確定申告や、前年の終わりに会社に提出する「年末調整」の内容、同じく前年に年金機構に提出した「扶養親族等申告書」の内容が誤っていたせいで「非課税」の扱いを受けられず(例えば「障害」の欄に印をするのが漏れたなど)、医療費などの負担が上がってしまうということがしばしば起きているため、注意が必要です。
※ 「所得額」と言っても、本当は「総所得金額」「合計所得金額」「総所得金額等の合計額」など、いくつかの種類があり、それぞれ譲渡所得や損失などの算入方法が細かく異なります。 各種社会保障制度には、「所得」によってランクが判定されるものが数多くありますが、その場合にどの「所得」を使うかは、結構ばらばら(あるいは、どの種類にも入らない独自計算の「所得」を使う場合もある)で、専門家でさえ間違う場合もあります。 国民健康保険などの高額療養費のランク判定に使う所得も、独自の「旧ただし書き所得」というものですが、これも先ほどの三つの所得のいずれとも細かく違っています。 (参考:東京都杉並区の解説サイト ※当然アフィリエイトではありません)さらに、自治体独自の福祉制度の場合は条例の書き方があいまいで、極端な話、そもそも何が正しいのかよくわからないケースさえあるほどです。
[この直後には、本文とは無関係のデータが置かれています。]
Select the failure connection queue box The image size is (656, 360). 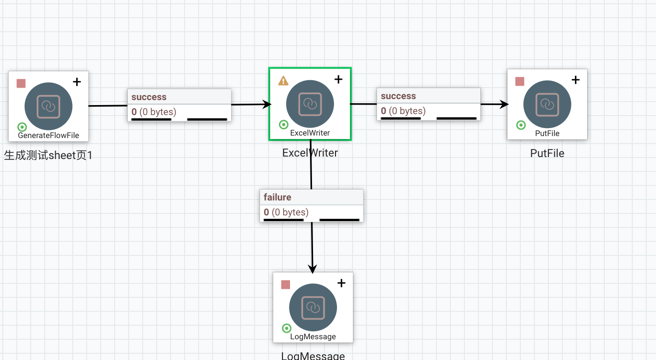tap(311, 206)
指定されたページ、またはファイルは見つかりませんでした。|杉並区
うわ、最後の「※」がすごいですね。専門家でも間違うんじゃ、こんなの一般市民じゃ絶対分からないですよね。
・年金博士
知り合いの税理士でさえ、社会保障独自の「所得」はさすがにわけわからん、と言ってたくらいじゃからな。 まあ、とりあえずそこまでは考えんでもよろしい。 基本は、前年の収入から色々控除して所得額が決まり、さらにそれを基にして住民税額が決まる、と理解しておけばよい。 そこに影響するのが年末調整や、年金の「扶養親族等申告書」の内容だ、ということを押さえておいて欲しい。
年末調整の書類って細かくて面倒なイメージですけど、印するのを一つ忘れるだけで全然変わってきたりするんですね。
・年金博士
長期で入院するような場合は、住民税課税と非課税では高額療養費の基準が大きく違うから、医療費が全く変わって来る。 一年間だと50万円以上違う、などということにもなりかねないんじゃ。
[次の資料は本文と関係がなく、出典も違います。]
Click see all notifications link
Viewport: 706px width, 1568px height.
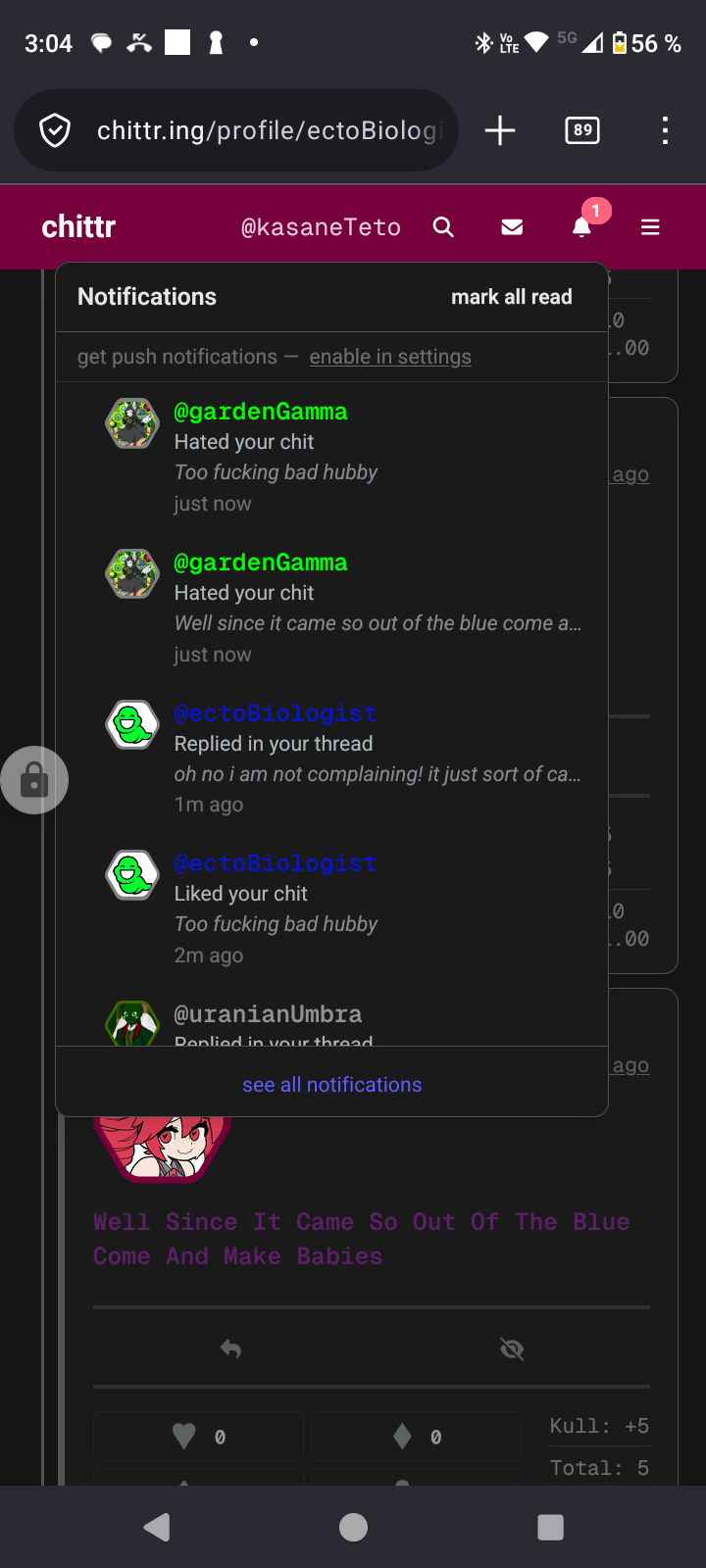point(331,1085)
うーむ、保険や年金の制度って、本当に奥が深いですね……。
税関係の書類は、必ず慎重に確認してから出そう
当たり前の話のようですが、税金に影響する書類は、決していい加減に書いてはいけません。税金本体に加えて、他の制度の負担にも跳ね返ることになるので、負担が劇的に増加することもあるからです。
確定申告を自分で出すような人はそれなりに勉強をすることが多いと思いますが、給与や年金収入だけで、職場での年末調整書類を出すだけだったり、年金機構から送られてきた申告書を返送するだけの場合は、良くわからないままにえいやと提出しがちなので、注意が必要です。
厄介なのが、税制度にそこそこ詳しい人が、節税のためにと思ってやった申告が、社会保障や福祉制度関係ではむしろ損になるようなケースさえあることですが(特に、株式などの取引をしている人)、これはかなり上級向けの内容になって来るので、今回は省略します。
とにかく、切っても切れないのが、社会保障と税金の関係です。